Data supplied –

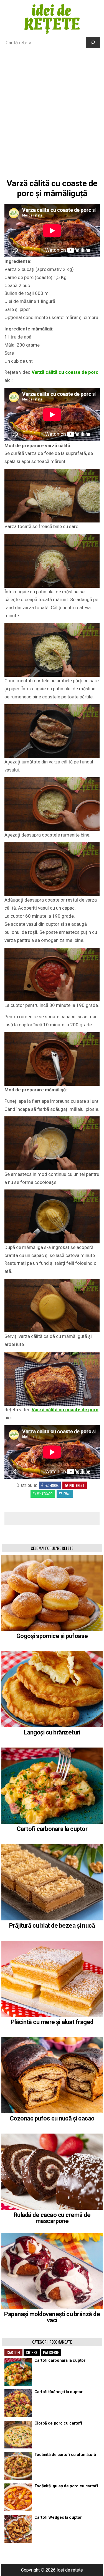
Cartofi (13, 2352)
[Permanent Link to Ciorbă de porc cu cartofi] (18, 2434)
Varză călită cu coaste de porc (65, 372)
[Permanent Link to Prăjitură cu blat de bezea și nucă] (52, 1882)
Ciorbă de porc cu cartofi (58, 2423)
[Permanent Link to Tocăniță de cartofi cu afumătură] (18, 2466)
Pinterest (77, 1485)
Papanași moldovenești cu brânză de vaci (52, 2317)
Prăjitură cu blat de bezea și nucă (52, 1925)
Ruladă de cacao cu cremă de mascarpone (52, 2217)
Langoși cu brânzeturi (52, 1732)
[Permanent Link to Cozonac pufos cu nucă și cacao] (52, 2075)
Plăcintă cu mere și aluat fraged (52, 2022)
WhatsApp (45, 1493)
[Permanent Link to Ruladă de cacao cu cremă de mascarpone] (52, 2172)
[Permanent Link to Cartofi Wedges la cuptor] (18, 2529)
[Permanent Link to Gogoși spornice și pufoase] (52, 1593)
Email (67, 1493)
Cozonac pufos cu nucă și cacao (52, 2118)
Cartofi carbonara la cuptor (52, 1828)
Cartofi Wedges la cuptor (58, 2517)
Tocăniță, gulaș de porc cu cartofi (66, 2485)
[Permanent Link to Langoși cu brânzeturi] (52, 1689)
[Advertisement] (52, 106)
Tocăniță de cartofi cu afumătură (65, 2454)
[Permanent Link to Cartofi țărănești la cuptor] (18, 2403)
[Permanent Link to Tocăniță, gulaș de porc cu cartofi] (18, 2497)
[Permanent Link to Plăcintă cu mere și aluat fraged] (52, 1979)
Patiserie (51, 2352)
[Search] (93, 42)
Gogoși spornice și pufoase (52, 1635)
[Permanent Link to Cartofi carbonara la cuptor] (52, 1786)
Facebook (52, 1485)
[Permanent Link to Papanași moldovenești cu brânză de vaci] (52, 2271)
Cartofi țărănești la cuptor (58, 2391)
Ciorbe (31, 2352)
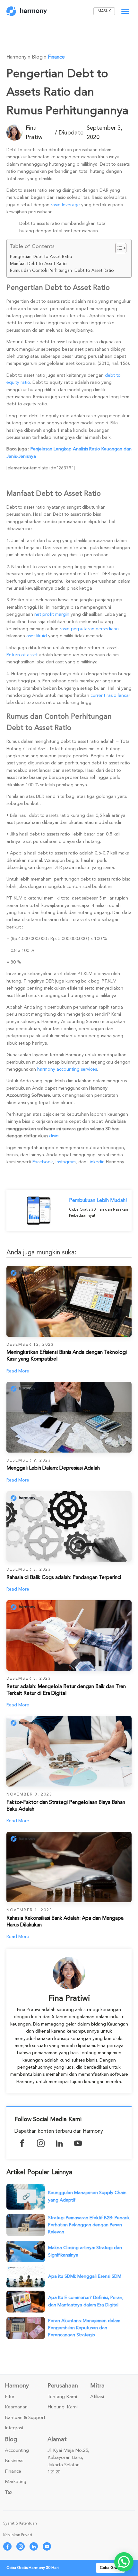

Action item – From the line that contains "[Advertisement] (52, 106)" to the final line of the entries, reproduce every line exactly, both ends included. Leave out all pictures.

Response –
[Advertisement] (52, 106)
Tocăniță de cartofi cu afumătură (65, 2454)
[Permanent Link to Cartofi țărănești la cuptor] (18, 2403)
[Permanent Link to Tocăniță, gulaș de porc cu cartofi] (18, 2497)
[Permanent Link to Plăcintă cu mere și aluat fraged] (52, 1979)
Patiserie (51, 2352)
[Search] (93, 42)
Gogoși spornice și pufoase (52, 1635)
[Permanent Link to Cartofi carbonara la cuptor] (52, 1786)
Facebook (52, 1485)
[Permanent Link to Papanași moldovenești cu brânză de vaci] (52, 2271)
Cartofi țărănești la cuptor (58, 2391)
Ciorbe (31, 2352)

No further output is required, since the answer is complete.